To begin, we must note that the association of these East Asian terms with the English “emperor” and “king” is a construction, and a somewhat arbitrary one. Neither term really “means” “emperor” or “king” directly, but rather they have very particular meanings within the long history of East Asian history, suggesting connotations of that figure’s relationship to Heaven (the ultimate source of sovereignty and legitimacy), to the land and the people, and to rulers of other lands within the region. We must also note that the use of “Japan king” (日王) in Korean vs. the term “emperor” (天皇) in Japanese is not merely a simple linguistic difference, an accident of how word usage differs from one language to another, like how Chinese uses 一天 (lit. “one heaven”), to mean “one day” while Japanese uses 一日 (lit. “one sun”). This “emperor” 天皇 vs. “king” 王 terminology difference is not like that.

Here’s the blog post: The reason why Koreans Call the Emperor of Japan as “King of Japan”
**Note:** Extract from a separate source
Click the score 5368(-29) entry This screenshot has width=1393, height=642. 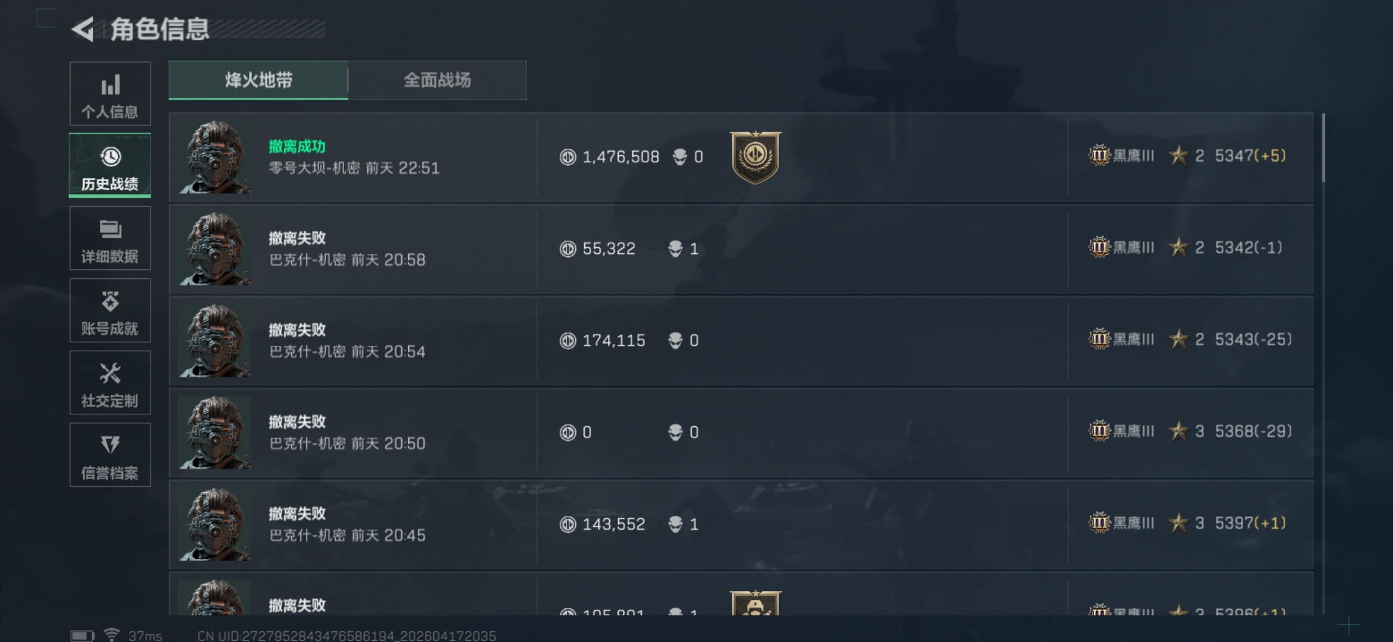pos(1253,431)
And the Tweet which brought it to my attention:

As the author of this blog post explains, English-language translations of these Korean news sources typically render such terms as “emperor,” as is the typical and standard way of referring to that individual in English. This is why most of us went on unaware of the Korean terminology for so long. This of course makes a certain sense in a journalism context – just quickly and easily making it directly clear to English-speaking readers who it is we’re talking about (the emperor), without getting caught up in matters of translation. After all, isn’t that in a certain sense what translation is all about? Conveying information, making information in one language accessible and easily understood in another; it’s not the journalist’s job to get hung up in linguistic complexities. In fact, to a certain extent, it is precisely the translator’s job to make the translation seem as natural as possible, hiding any awkward or unusual linguistic differences, and indeed hiding the fact that the passage even originated in another language to begin with.
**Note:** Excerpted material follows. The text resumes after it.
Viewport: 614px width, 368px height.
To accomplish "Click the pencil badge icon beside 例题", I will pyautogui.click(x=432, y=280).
But, of course, for those of us with just a slightly deeper interest in how Korean government, news media, etc. sees / views / understands Japan, the language is actually rather important (or, at the very least, interesting).
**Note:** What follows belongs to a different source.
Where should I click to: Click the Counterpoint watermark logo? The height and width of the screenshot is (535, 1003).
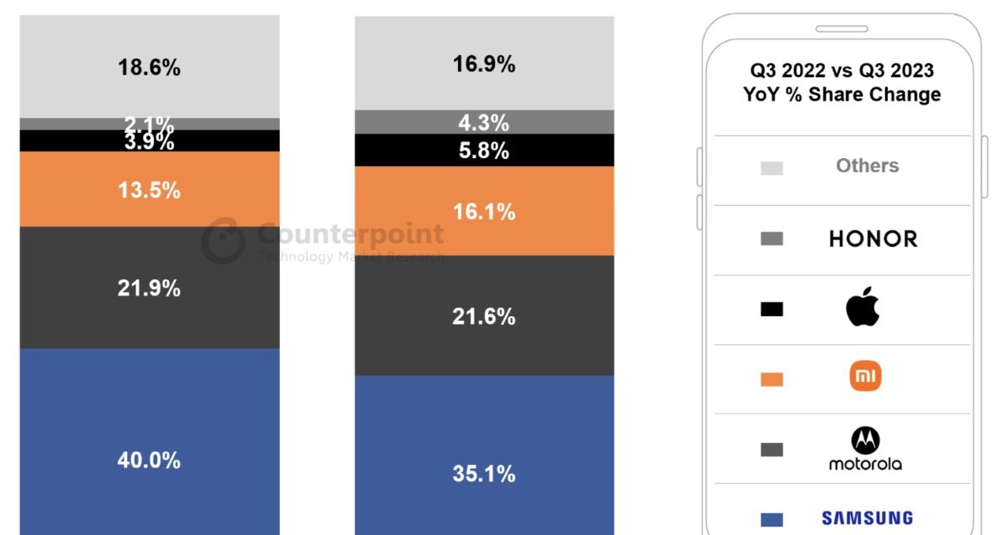(223, 242)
Why does this matter? Well, if you’ll permit me to ramble on about the historical usage of such terms for a moment….

Model, lost in the Oct 2019 fire at Shuri castle, of the investiture ceremony in which envoys of the Qing Emperor officially ‘invested’ the king of Ryukyu with the title and position of “king.” Photo my own.

In my own work on the Ryukyu Kingdom 琉球王国, and its relationships with the Ming and Qing “emperors” 皇帝, and with the shoguns of Japan, issues of terminology can sometimes come rather to the forefront, and can be rather interesting and important. In the traditional East Asian system of court-to-court (or “international”) relations, the “emperors” 皇帝 of China* granted recognition and sovereignty (investiture 冊封) to foreign rulers who were thus dubbed “kings” 国王. These “kings” included the kings of Ryukyu, Korea (Joseon), and Vietnam, among others. It was within this context that the Tokugawa shoguns sometimes requested that foreign rulers address them as “King of Japan” 日本国王, in order to emphasize the shogun’s legitimacy, significance, and roughly equal status to the Korean or Ryukyuan King with whom they were exchanging communications; and in this same context that those same shoguns at other times insisted on being called “Taikun” 大君 (sometimes translated as “Great Prince”) in order to extricate themselves from any implication that their power or legitimacy derived from recognition by China. At the same time, for over 75 years, from 1636 until 1712, the successive heads of the Shimazu family, samurai lords of Satsuma (Kagoshima) domain, called the Ryukyuan ruler not “king” 国王, but kokushi 国司 (sometimes translated as “provincial governor”), a title which thus denied the ruler’s independent sovereignty and his ties to China, and instead emphasized his subordination to the Shimazu and the idea that his legitimacy derived from an appointment by the Shimazu.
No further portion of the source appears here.